> TO BE DONE:
Which lines of the data below contain the string "Viewport"? Identify each one and copy it out in full.

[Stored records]
>> START

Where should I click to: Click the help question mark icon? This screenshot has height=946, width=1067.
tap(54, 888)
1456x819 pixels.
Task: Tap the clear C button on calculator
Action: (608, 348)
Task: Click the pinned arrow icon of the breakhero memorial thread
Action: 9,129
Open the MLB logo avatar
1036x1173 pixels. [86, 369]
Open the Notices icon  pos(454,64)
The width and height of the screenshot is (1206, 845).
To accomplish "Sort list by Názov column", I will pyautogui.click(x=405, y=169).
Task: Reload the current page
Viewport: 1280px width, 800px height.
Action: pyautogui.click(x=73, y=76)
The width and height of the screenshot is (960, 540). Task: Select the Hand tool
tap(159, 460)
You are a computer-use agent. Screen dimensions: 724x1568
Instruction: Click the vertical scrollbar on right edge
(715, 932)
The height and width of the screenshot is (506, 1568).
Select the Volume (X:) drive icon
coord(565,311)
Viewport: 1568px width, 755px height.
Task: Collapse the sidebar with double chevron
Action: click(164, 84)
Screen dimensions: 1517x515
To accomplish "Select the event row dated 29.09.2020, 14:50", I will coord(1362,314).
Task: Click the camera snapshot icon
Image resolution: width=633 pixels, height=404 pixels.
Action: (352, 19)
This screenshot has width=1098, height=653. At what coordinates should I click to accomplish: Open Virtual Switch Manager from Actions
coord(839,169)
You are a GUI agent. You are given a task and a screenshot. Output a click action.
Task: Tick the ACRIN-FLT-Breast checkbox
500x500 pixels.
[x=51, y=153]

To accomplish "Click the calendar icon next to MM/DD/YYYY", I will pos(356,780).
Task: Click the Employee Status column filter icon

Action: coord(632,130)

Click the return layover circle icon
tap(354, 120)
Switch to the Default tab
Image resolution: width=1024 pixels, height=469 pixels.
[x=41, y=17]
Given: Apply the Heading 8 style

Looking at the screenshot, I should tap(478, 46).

>> END

> EXERCISE OUTPUT:
Viewport: 1280px width, 800px height.
Viewport: 1568px width, 755px height.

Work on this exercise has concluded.